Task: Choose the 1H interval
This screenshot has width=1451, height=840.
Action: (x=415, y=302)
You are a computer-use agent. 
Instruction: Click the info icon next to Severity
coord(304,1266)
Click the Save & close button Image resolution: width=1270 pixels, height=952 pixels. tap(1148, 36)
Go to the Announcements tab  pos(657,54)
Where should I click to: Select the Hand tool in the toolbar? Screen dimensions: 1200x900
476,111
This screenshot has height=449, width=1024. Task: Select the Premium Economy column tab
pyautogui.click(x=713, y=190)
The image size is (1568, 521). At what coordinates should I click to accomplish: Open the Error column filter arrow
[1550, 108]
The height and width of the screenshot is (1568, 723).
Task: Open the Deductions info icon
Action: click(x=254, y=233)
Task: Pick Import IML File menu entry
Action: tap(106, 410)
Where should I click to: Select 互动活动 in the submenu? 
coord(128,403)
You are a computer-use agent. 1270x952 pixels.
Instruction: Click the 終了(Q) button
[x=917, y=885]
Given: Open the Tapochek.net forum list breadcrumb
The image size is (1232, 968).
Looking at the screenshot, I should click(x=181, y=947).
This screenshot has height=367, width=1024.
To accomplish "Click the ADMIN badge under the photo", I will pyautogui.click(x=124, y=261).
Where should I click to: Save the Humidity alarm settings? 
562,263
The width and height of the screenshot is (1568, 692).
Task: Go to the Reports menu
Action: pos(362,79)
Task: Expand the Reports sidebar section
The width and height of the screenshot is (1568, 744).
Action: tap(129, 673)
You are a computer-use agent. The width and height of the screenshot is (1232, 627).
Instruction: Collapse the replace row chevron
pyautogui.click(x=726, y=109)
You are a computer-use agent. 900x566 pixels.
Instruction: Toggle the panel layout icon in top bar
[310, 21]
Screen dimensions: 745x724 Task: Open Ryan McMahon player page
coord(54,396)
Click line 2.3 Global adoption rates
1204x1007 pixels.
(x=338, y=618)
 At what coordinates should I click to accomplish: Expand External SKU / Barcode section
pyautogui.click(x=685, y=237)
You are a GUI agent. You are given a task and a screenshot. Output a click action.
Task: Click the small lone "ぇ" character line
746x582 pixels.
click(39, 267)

_ _ _ _

» Assignment: The lines above that include "agent" should each be listed.

» Expected answer:
You are a computer-use agent. 
You are a computer-use agent. 1270x952 pixels.
You are a computer-use agent. The width and height of the screenshot is (1232, 627).
You are a computer-use agent. 900x566 pixels.
You are a GUI agent. You are given a task and a screenshot. Output a click action.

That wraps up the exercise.